- The pound dropped below 1.30 against the dollar on Friday morning.
- The fall came after Bank of England Governor Mark Carney said there was an “uncomfortably high” chance that Britain will leave the EU without a deal.
- The Bank of England ran an economic simulation of what might happen after a no deal Brexit. It suggested the UK would fall into a recession and interest rates and unemployment would soar.
- You can track the pound’s movements live at Markets Insider.
LONDON – The pound fell below $US1.30 against the dollar on Friday morning after Bank of England Governor Mark Carney said there was an “uncomfortably high” chance that Britain will leave the EU without a deal.

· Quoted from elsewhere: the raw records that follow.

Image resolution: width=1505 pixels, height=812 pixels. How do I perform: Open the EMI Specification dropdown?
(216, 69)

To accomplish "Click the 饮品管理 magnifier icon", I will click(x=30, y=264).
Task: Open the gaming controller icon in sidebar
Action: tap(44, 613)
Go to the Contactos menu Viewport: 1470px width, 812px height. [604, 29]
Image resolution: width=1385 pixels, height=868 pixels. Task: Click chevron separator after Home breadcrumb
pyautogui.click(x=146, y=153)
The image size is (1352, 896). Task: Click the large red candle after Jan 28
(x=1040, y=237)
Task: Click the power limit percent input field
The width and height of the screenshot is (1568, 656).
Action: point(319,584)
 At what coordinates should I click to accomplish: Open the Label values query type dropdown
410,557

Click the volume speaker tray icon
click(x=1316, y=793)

“The possibility of a no deal at the moment is uncomfortably high. It is highly undesirable, parties should do all things to avoid it,” Carney said during an interview on BBC Radio 4’s Today Programme.
During the interview, Carney also cited the scenario from the Bank of England’s last stress test – the annual test to make sure Britain’s banks could handle a financial crisis and economic downturn – which suggested that in a no deal scenario, the UK could fall into a recession and see unemployment more than double to 9%.
The pound dropped significantly against both the dollar and the euro in response. Just after 8.40 a.m. BST (3.40 a.m. ET), the pound was trading at $US1.2993, a fall of close to 0.2% on the day.